Another post following #ITWebGDPR2018 earlier this month.
In his talk on the cost and compliance obligations of the GDPR, governance specialist Peter Hill made the point that risk, as it is referred to in the regulation, refers to risk from the perspective of the data subject.
In other words, companies implementing GDPR and PoPIA must do so by considering the risk to the data subject, not the risk to themselves.
This is unusual as most regulation focuses on mitigating one’s own risk.
PoPIA mitigates the data subject’s risk
Why is this important?
While the GDPR and PoPIA are similar in many ways, a key difference is in the level of detail defined in each regulation, with the South African regulation being more loosely defined.
For example, in the event of a breach GDPR, in terms of article 33, sets a deadline of 72 hours by which time a breach must be communicated to the supervisory authority
By contrast, PoPIA section 22 (2) requires a notification to be made “as soon as reasonably possible after the discovery of the compromise”

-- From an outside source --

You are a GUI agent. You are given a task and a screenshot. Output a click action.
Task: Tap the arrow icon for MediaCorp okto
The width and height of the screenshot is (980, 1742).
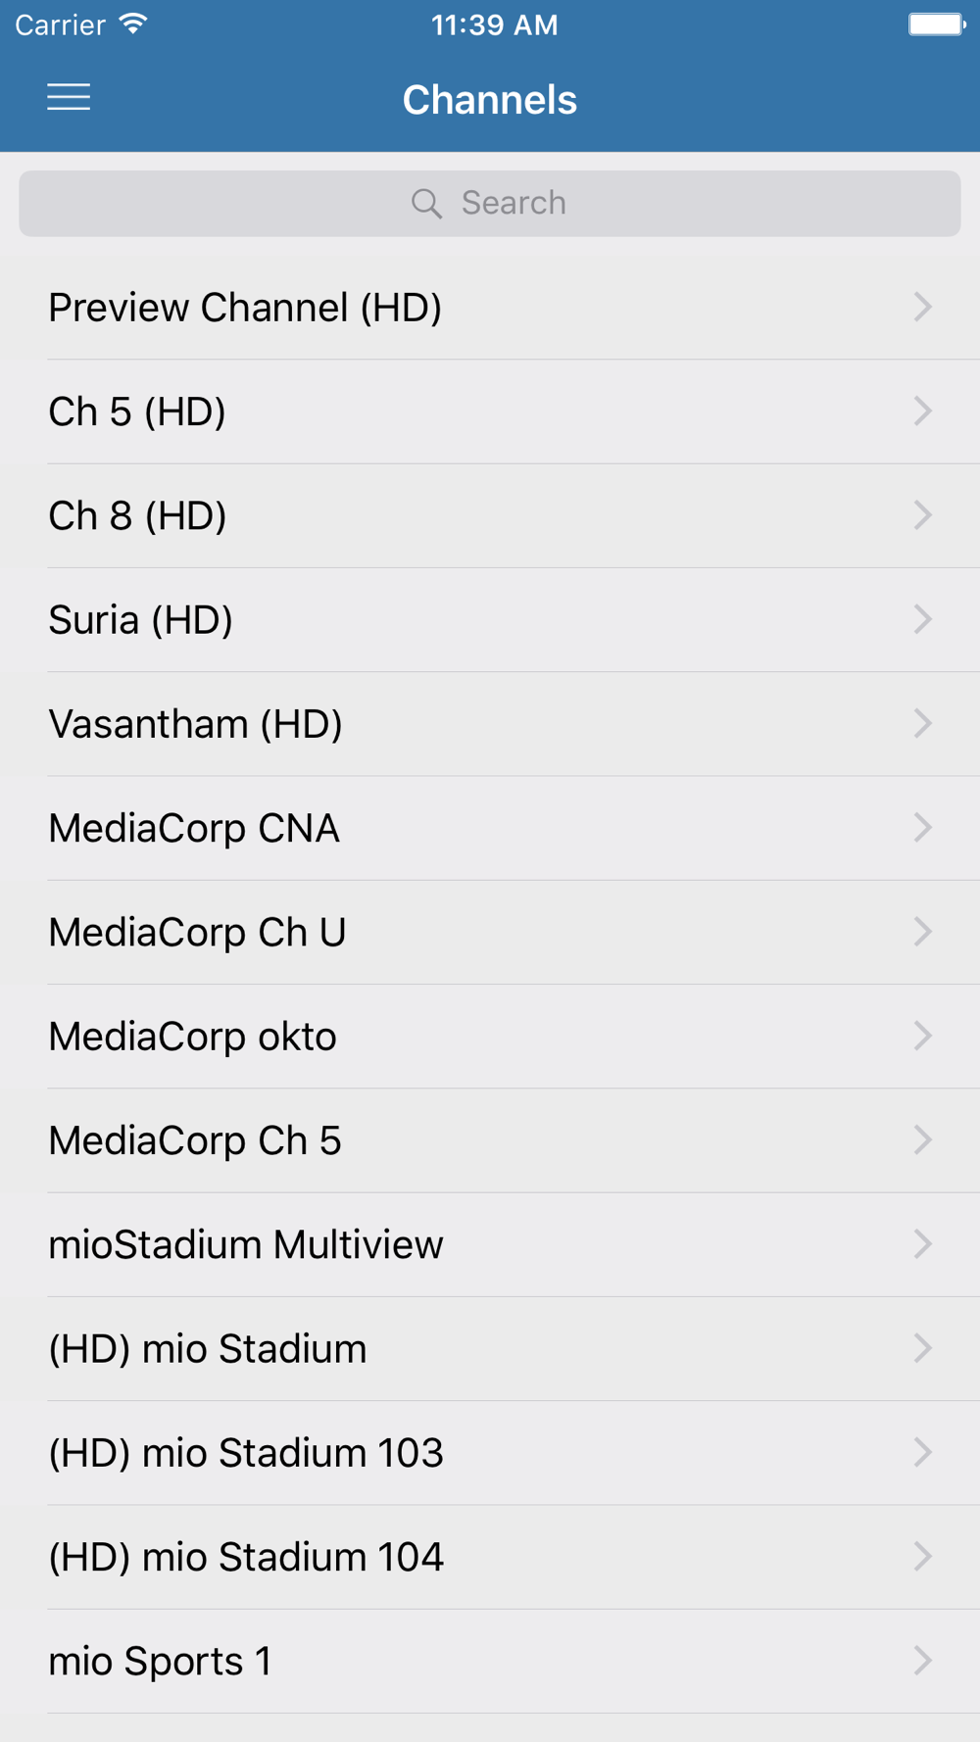pyautogui.click(x=922, y=1036)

The definition of “reasonable” is one that lawyers will no doubt spend much time debating in court, at great expense to all involved.
If we accept that the goal of the legislation is to protect risk to the data subject, then the definition of reasonable will have to be interpreted from the perspective of the person whose data has been compromised, rather than from the perspective of the company who has been hacked.
How long would you be prepared to wait if, for example, your credit card details had been stolen? One hour, one day, one week?
How long will it take your company to what has been compromised, and who this affects, in the event of a breach? An hour, a day, a week?
What is reasonable?
Does it not make sense for South African companies to use the GDPR yardstick of 72 hours as the baseline?